FARMINGTON — Officials from the New Mexico Health Insurance Exchange have reached out to communities throughout the state to explain the exchange and new insurance plans, periodically holding seminars in San Juan County.
But many of those seminars have been sparsely attended. A free health insurance exchange seminar and dinner scheduled last week in Bloomfield was cancelled due to a lack of response.
"We advertised for three weeks before, put it on our reader board and hand-delivered invitations to various doctor's offices and small businesses," said Bloomfield Chamber of Commerce President Janet Mackey. "We only had seven people RSVP, and since we were also going to be providing dinner, we thought with so few people it would be a waste of resources."
Only 10 people attended a separate seminar in Wednesday at the Courtyard by Marriott in Farmington.
New Mexico Health Insurance Exchange, or NMIX, hosted the seminar, along with the Association of Commerce and Industry and the New Mexico Restaurant Association.
Barbara Lardner, an NMHIX insurance broker in Belen, helped lead the seminar. She explained the exchange is for people who don't have insurance, can't afford insurance through their employer or buy their own insurance and want more options. It is also for small businesses with 50 or fewer employees.
"New Mexico is known as a 'hybrid state' because small businesses can sign up for insurance utilizing the state's Small Business Health Options Program, or SHOP, while individuals must use the federal government's exchange, at least for this year," Lardner said.
Lardner said that while the federal exchange system has had trouble getting started, the state-run system is working relatively well.
"The small business exchange has had some glitches, but at least if you call they'll answer. They're doing a wonderful job," she said.
Lardner also discussed Medicaid expansions under the new health care system and outlined which individuals and families are eligible to receive financial help with their insurance plans.

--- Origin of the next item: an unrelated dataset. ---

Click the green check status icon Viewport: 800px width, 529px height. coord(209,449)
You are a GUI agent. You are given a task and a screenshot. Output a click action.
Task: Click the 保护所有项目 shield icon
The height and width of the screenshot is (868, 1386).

Individuals and families who live below 400 percent of the federal poverty level are eligible for tax credits and subsidies, which can only be obtained through the exchange.
Small businesses can also be eligible for tax credits but must use the NMHIX SHOP system to claim them. November and December represent a "golden enrollment period" for small businesses, during which there is no minimum employee participation rate. After that, there will be a minimum 50 percent participation rate requirement.
Insurance plans through the exchange are organized into various levels, from bronze to platinum.
"The exchange enables you to really pick a plan that works for you," Lardner said.
Staring March 31 -- an extension of the original Jan. 1 deadline -- most individuals will face penalties if they do not have insurance. After that, individuals without coverage will pay a $95 fee or 1 percent of their taxable income, whichever is greater. The fee goes up to $325 in 2015 and to $695 in 2016.
The enrollment period started Oct. 15 and ends Dec. 7. Those who miss the deadline can still get insurance but won't be eligible to apply for a subsidy, said Monica Griego, an NMHIX consultant from Albuquerque, who also led the seminar.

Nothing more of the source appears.